==== MATERIAL SUPPLIED ====

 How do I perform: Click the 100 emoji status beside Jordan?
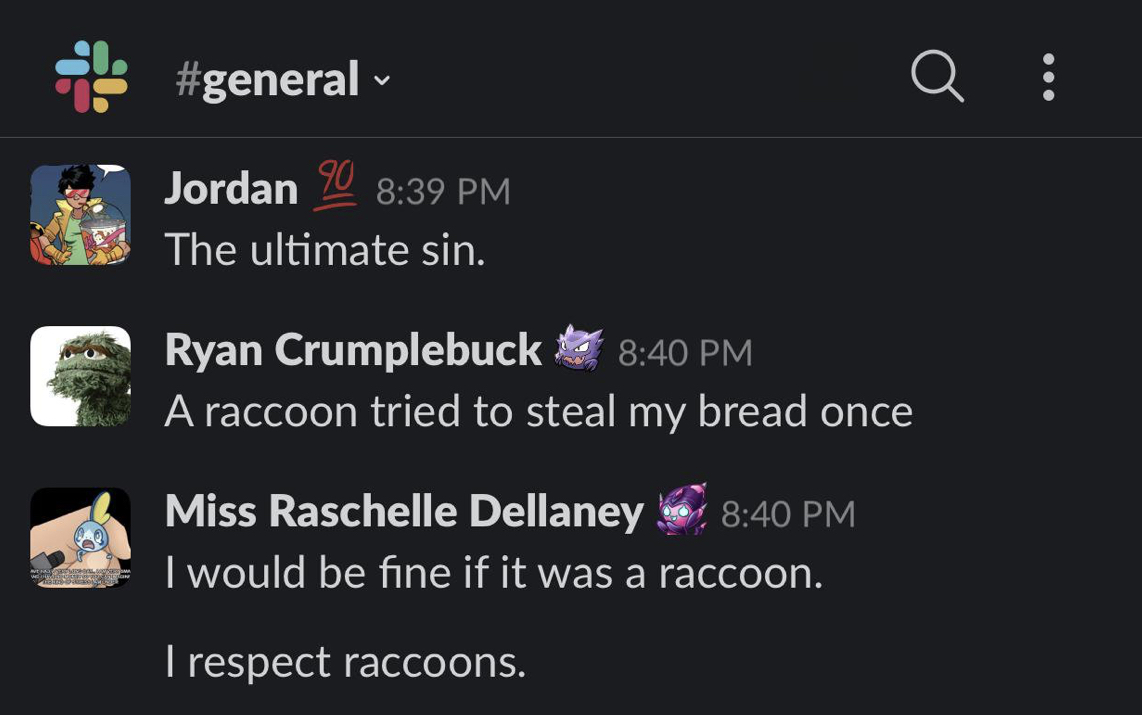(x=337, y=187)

====
==== MATERIAL SUPPLIED ====

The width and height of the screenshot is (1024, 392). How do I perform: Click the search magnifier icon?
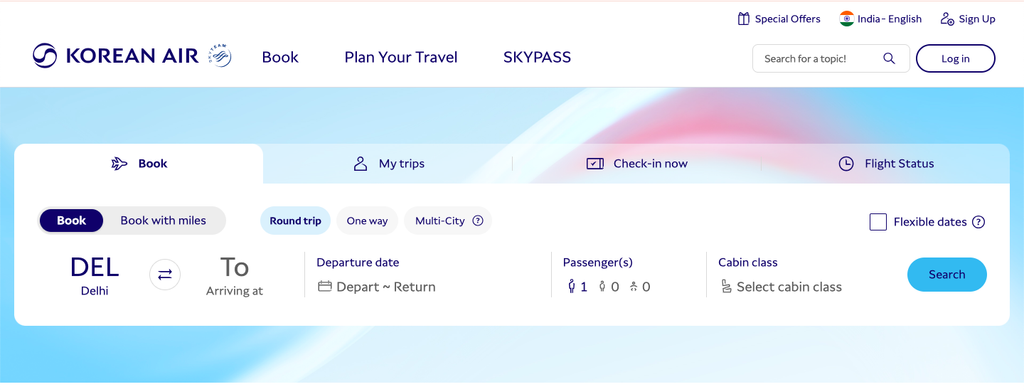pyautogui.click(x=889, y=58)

====
==== MATERIAL SUPPLIED ====

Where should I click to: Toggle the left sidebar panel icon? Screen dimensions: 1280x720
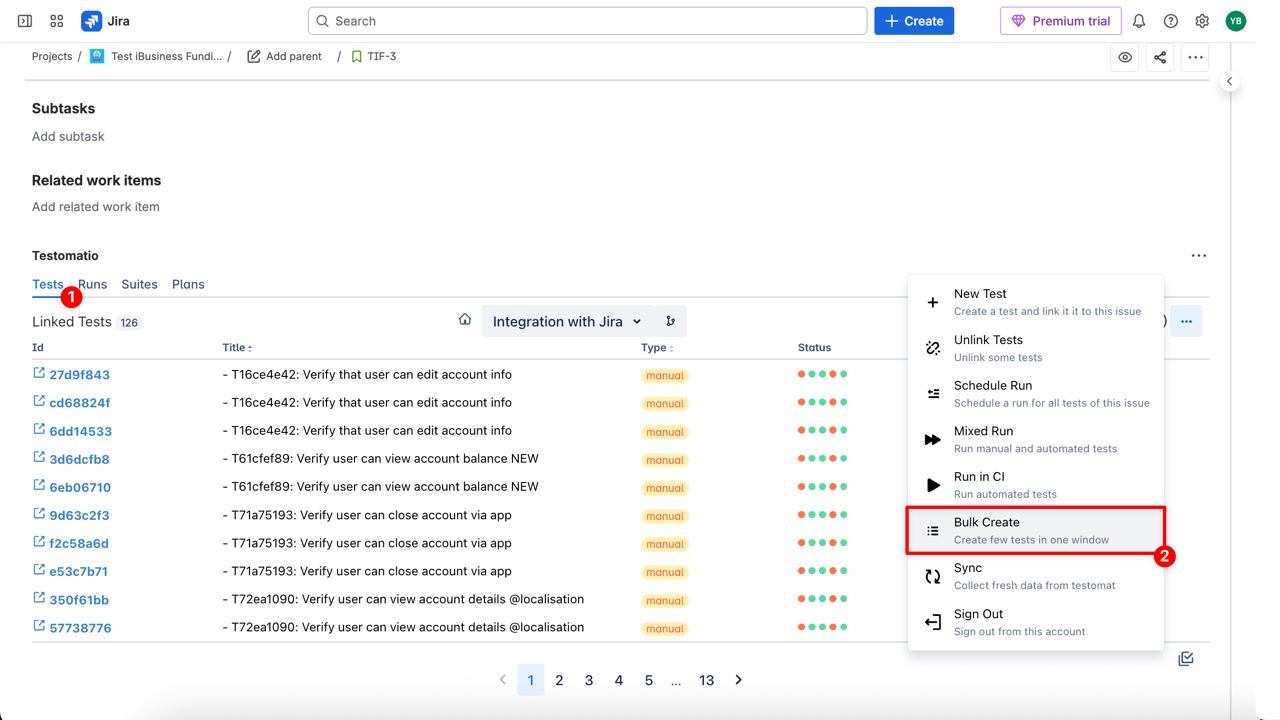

====

▶ WRITTEN EXERCISE: Copy, word for word, everything from the line containing "The width and" down to the line containing "pyautogui.click(x=889, y=58)", including both of those lines, and omit the pictures.

▶ REPLY TO THE TASK:
The width and height of the screenshot is (1024, 392). How do I perform: Click the search magnifier icon?
pyautogui.click(x=889, y=58)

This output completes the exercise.